As the world zooms forward, in a fervent quest to hand more and more bits of life’s tasks over to these new intelligent machines, I think I’ll always crave a world without them. Much like a calculator made my math skills nearly obsolete, if I’m not in the habit of doing something for myself, then I’ll soon be lacking the skill to do so. After all, we’re only good at the things we practice on a regular basis. For example, my handwritten notes look like they were written by a child who just ate too much candy. The impatient strokes were already practically illegible before I switched over to typing nearly everything I write. When we stop practicing a skill, it’s soon lost and we’re not able to do it well at all. That’s why I keep sketching each day. I know I’ve done it long enough that I couldn’t lose that ability overnight, but I always want to feel like I’m improving, even if it’s only by a modest amount.
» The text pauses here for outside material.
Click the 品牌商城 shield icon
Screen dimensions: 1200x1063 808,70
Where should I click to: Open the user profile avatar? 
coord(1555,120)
While there are definitely some tasks that I’m happy to hand over to a machine, I still worry there’s a tipping point. One of the greatest skills that humans possess is an ability for creative problem-solving. We do this when we have to figure out how to do something or solve an issue that’s presented to us entirely on our own . If the solution is handed to us time and time again, then that creative problem-solving muscle will atrophy. That’s why my last book was all about practicing creativity instead of only drawing and painting. Creativity is just like anything else and needs to be practiced if one wants to be more skilled at coming up with ingenious solutions. I guess I don’t need or want everything in life to be easy. It’s fun to do things that take a bit of extra effort and handmade arts are irreplaceable. We’re all so unique and what we create has the power to do more than train machines, it has the power to spread real joy and hope. It’s something that wasn’t really talked about in those days long ago when the only way to share those big ideas was by simply sending letters.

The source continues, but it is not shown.